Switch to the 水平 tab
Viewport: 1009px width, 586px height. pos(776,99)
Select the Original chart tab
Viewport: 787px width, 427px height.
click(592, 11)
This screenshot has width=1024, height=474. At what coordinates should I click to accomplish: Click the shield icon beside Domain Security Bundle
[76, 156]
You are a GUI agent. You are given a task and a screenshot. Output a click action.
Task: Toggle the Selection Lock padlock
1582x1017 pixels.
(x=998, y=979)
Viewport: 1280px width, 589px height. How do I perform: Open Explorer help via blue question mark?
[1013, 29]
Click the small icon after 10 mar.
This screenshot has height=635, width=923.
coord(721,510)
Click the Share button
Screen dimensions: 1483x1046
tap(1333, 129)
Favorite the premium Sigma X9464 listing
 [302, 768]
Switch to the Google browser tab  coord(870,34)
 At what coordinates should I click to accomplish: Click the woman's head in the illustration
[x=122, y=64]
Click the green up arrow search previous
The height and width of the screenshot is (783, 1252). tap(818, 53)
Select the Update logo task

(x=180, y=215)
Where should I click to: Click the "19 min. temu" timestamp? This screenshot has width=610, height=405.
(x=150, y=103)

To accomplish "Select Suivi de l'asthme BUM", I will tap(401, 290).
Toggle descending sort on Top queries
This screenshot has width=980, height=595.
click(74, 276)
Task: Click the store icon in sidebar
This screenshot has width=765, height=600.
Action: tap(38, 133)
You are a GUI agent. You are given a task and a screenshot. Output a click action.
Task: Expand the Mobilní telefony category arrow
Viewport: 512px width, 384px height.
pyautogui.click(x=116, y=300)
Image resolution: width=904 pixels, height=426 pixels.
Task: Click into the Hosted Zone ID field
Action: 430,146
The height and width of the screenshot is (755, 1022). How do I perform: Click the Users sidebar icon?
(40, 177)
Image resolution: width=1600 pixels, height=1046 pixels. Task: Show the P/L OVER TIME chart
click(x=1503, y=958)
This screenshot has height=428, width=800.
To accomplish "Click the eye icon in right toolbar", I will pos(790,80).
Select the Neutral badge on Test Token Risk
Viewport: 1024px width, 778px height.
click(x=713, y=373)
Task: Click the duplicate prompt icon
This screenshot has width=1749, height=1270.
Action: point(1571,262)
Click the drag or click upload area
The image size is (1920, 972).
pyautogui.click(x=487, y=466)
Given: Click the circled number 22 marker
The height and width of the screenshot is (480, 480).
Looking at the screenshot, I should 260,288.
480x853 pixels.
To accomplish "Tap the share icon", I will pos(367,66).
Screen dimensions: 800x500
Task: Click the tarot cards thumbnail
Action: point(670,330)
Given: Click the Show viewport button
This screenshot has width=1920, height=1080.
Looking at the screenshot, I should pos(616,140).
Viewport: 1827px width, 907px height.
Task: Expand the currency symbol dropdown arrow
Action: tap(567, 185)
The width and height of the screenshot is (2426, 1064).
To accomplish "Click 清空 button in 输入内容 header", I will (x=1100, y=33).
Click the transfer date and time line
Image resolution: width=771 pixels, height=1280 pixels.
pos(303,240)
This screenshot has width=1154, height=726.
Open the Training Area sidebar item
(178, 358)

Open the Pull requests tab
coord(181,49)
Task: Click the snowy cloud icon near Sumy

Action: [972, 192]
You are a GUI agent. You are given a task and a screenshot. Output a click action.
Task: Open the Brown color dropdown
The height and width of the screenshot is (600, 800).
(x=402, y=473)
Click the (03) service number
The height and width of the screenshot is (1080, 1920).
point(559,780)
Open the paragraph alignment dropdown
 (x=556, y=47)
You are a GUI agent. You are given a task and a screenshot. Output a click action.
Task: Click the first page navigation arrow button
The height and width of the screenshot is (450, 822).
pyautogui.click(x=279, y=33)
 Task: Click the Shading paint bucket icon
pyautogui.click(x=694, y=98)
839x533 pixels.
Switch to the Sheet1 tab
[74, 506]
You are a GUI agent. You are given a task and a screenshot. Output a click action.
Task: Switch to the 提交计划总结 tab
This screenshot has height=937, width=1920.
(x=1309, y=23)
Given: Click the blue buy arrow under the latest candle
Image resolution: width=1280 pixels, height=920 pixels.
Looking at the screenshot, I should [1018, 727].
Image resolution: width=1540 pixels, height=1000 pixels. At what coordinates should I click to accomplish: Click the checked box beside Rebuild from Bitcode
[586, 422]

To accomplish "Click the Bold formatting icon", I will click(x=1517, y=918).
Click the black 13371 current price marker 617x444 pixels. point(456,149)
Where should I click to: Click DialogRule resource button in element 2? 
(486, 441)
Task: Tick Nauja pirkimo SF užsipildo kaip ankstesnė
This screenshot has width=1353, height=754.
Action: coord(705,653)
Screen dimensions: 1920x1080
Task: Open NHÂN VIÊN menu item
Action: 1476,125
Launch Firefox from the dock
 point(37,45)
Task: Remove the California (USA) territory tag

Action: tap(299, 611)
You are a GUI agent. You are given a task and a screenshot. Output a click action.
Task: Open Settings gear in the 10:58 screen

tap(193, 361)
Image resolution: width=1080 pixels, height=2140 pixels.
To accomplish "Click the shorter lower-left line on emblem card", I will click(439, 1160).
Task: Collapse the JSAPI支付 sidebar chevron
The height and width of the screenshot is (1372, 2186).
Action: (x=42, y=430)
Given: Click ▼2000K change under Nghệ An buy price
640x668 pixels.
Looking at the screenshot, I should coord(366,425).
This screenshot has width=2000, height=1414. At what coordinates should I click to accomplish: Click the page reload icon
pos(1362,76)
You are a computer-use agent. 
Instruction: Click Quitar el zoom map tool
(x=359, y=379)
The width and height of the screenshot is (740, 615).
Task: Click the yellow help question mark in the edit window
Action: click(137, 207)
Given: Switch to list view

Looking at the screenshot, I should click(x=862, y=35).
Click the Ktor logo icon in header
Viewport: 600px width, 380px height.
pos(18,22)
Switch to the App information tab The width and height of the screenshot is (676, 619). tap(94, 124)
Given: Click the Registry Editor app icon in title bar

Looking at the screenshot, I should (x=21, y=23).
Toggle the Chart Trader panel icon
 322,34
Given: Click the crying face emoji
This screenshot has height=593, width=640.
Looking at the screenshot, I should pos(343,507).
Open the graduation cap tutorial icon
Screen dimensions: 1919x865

::::::::::

__GOAL OF THE EXERCISE__. Copy the rows from the line with "Task: Click the snowy cloud icon near Sumy" up to and including the line with "(x=556, y=47)", reproducing each line verbatim.

__FINAL RESULT__.
Task: Click the snowy cloud icon near Sumy

Action: [972, 192]
You are a GUI agent. You are given a task and a screenshot. Output a click action.
Task: Open the Brown color dropdown
The height and width of the screenshot is (600, 800).
(x=402, y=473)
Click the (03) service number
The height and width of the screenshot is (1080, 1920).
point(559,780)
Open the paragraph alignment dropdown
 (x=556, y=47)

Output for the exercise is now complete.